DIRECTIONS: Return every record below exactly.

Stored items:
[Start of section]

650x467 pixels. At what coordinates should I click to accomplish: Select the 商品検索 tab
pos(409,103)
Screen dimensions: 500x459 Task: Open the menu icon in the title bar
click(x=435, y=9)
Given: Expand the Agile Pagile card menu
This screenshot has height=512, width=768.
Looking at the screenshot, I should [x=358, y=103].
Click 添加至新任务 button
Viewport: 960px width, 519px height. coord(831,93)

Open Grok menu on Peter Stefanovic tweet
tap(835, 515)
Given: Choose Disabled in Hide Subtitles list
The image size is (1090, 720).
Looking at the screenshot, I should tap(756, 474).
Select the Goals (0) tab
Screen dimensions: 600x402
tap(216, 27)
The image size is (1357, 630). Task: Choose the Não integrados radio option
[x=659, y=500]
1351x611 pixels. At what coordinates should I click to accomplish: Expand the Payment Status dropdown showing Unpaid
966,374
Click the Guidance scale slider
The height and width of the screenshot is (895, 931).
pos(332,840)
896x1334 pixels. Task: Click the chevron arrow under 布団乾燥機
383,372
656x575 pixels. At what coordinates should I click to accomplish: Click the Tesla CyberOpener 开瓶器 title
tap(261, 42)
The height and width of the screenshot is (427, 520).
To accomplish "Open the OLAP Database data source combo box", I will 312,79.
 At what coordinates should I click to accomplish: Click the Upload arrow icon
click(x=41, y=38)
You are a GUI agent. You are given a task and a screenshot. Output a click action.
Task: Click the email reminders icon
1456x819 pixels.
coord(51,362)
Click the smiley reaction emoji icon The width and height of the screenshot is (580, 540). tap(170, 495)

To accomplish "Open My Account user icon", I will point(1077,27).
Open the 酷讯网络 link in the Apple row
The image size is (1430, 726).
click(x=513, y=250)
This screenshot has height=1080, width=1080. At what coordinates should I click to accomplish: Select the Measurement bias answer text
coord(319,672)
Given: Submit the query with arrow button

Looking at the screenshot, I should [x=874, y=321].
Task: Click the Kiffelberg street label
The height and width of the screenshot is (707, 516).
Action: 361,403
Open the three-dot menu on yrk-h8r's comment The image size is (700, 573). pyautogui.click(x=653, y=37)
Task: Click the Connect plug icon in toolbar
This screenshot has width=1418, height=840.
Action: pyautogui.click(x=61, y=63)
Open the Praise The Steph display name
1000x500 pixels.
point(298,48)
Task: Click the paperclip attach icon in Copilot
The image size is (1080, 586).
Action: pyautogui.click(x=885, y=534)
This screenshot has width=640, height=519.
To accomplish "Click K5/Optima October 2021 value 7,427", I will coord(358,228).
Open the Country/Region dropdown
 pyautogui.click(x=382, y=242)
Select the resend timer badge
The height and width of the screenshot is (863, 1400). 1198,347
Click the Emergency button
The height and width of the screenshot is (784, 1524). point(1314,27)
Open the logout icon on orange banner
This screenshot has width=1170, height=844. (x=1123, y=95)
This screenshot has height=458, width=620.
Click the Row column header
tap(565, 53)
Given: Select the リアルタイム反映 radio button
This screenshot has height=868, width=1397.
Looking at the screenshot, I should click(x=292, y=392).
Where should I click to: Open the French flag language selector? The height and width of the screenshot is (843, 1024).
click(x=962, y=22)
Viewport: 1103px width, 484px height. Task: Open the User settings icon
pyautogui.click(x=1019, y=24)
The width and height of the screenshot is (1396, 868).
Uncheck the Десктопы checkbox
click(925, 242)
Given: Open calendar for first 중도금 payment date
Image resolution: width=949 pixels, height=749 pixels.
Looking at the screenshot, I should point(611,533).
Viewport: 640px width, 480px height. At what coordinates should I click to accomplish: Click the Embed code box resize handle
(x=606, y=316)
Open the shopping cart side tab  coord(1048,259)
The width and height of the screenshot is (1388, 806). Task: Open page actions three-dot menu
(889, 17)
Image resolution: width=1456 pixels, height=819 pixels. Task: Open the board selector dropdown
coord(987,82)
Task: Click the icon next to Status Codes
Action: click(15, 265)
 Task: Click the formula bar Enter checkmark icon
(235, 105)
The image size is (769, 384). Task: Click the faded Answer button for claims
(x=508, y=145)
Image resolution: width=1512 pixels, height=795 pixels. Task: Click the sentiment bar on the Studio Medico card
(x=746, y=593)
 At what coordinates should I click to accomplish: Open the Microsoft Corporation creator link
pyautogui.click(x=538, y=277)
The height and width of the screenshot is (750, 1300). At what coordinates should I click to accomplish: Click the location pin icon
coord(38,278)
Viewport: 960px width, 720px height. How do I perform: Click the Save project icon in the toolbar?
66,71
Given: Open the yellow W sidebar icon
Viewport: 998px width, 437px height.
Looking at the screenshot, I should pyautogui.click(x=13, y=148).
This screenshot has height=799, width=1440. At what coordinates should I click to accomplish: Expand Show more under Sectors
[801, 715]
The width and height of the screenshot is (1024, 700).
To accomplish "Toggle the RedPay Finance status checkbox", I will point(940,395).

[End of section]

THE COMPLETED TASK:
650x467 pixels. At what coordinates should I click to accomplish: Select the 商品検索 tab
pos(409,103)
Screen dimensions: 500x459 Task: Open the menu icon in the title bar
click(x=435, y=9)
Given: Expand the Agile Pagile card menu
This screenshot has height=512, width=768.
Looking at the screenshot, I should [x=358, y=103].
Click 添加至新任务 button
Viewport: 960px width, 519px height. coord(831,93)

Open Grok menu on Peter Stefanovic tweet
tap(835, 515)
Given: Choose Disabled in Hide Subtitles list
The image size is (1090, 720).
Looking at the screenshot, I should tap(756, 474).
Select the Goals (0) tab
Screen dimensions: 600x402
tap(216, 27)
The image size is (1357, 630). Task: Choose the Não integrados radio option
[x=659, y=500]
1351x611 pixels. At what coordinates should I click to accomplish: Expand the Payment Status dropdown showing Unpaid
966,374
Click the Guidance scale slider
The height and width of the screenshot is (895, 931).
pos(332,840)
896x1334 pixels. Task: Click the chevron arrow under 布団乾燥機
383,372
656x575 pixels. At what coordinates should I click to accomplish: Click the Tesla CyberOpener 开瓶器 title
tap(261, 42)
The height and width of the screenshot is (427, 520).
To accomplish "Open the OLAP Database data source combo box", I will 312,79.
 At what coordinates should I click to accomplish: Click the Upload arrow icon
click(x=41, y=38)
You are a GUI agent. You are given a task and a screenshot. Output a click action.
Task: Click the email reminders icon
1456x819 pixels.
coord(51,362)
Click the smiley reaction emoji icon The width and height of the screenshot is (580, 540). tap(170, 495)

To accomplish "Open My Account user icon", I will point(1077,27).
Open the 酷讯网络 link in the Apple row
The image size is (1430, 726).
click(x=513, y=250)
This screenshot has height=1080, width=1080. At what coordinates should I click to accomplish: Select the Measurement bias answer text
coord(319,672)
Given: Submit the query with arrow button

Looking at the screenshot, I should [x=874, y=321].
Task: Click the Kiffelberg street label
The height and width of the screenshot is (707, 516).
Action: 361,403
Open the three-dot menu on yrk-h8r's comment The image size is (700, 573). pyautogui.click(x=653, y=37)
Task: Click the Connect plug icon in toolbar
This screenshot has width=1418, height=840.
Action: pyautogui.click(x=61, y=63)
Open the Praise The Steph display name
1000x500 pixels.
point(298,48)
Task: Click the paperclip attach icon in Copilot
The image size is (1080, 586).
Action: pyautogui.click(x=885, y=534)
This screenshot has width=640, height=519.
To accomplish "Click K5/Optima October 2021 value 7,427", I will coord(358,228).
Open the Country/Region dropdown
 pyautogui.click(x=382, y=242)
Select the resend timer badge
The height and width of the screenshot is (863, 1400). 1198,347
Click the Emergency button
The height and width of the screenshot is (784, 1524). point(1314,27)
Open the logout icon on orange banner
This screenshot has width=1170, height=844. (x=1123, y=95)
This screenshot has height=458, width=620.
Click the Row column header
tap(565, 53)
Given: Select the リアルタイム反映 radio button
This screenshot has height=868, width=1397.
Looking at the screenshot, I should click(x=292, y=392).
Where should I click to: Open the French flag language selector? The height and width of the screenshot is (843, 1024).
click(x=962, y=22)
Viewport: 1103px width, 484px height. Task: Open the User settings icon
pyautogui.click(x=1019, y=24)
The width and height of the screenshot is (1396, 868).
Uncheck the Десктопы checkbox
click(925, 242)
Given: Open calendar for first 중도금 payment date
Image resolution: width=949 pixels, height=749 pixels.
Looking at the screenshot, I should point(611,533).
Viewport: 640px width, 480px height. At what coordinates should I click to accomplish: Click the Embed code box resize handle
(x=606, y=316)
Open the shopping cart side tab  coord(1048,259)
The width and height of the screenshot is (1388, 806). Task: Open page actions three-dot menu
(889, 17)
Image resolution: width=1456 pixels, height=819 pixels. Task: Open the board selector dropdown
coord(987,82)
Task: Click the icon next to Status Codes
Action: click(15, 265)
 Task: Click the formula bar Enter checkmark icon
(235, 105)
The image size is (769, 384). Task: Click the faded Answer button for claims
(x=508, y=145)
Image resolution: width=1512 pixels, height=795 pixels. Task: Click the sentiment bar on the Studio Medico card
(x=746, y=593)
 At what coordinates should I click to accomplish: Open the Microsoft Corporation creator link
pyautogui.click(x=538, y=277)
The height and width of the screenshot is (750, 1300). At what coordinates should I click to accomplish: Click the location pin icon
coord(38,278)
Viewport: 960px width, 720px height. How do I perform: Click the Save project icon in the toolbar?
66,71
Given: Open the yellow W sidebar icon
Viewport: 998px width, 437px height.
Looking at the screenshot, I should pyautogui.click(x=13, y=148).
This screenshot has height=799, width=1440. At what coordinates should I click to accomplish: Expand Show more under Sectors
[801, 715]
The width and height of the screenshot is (1024, 700).
To accomplish "Toggle the RedPay Finance status checkbox", I will point(940,395).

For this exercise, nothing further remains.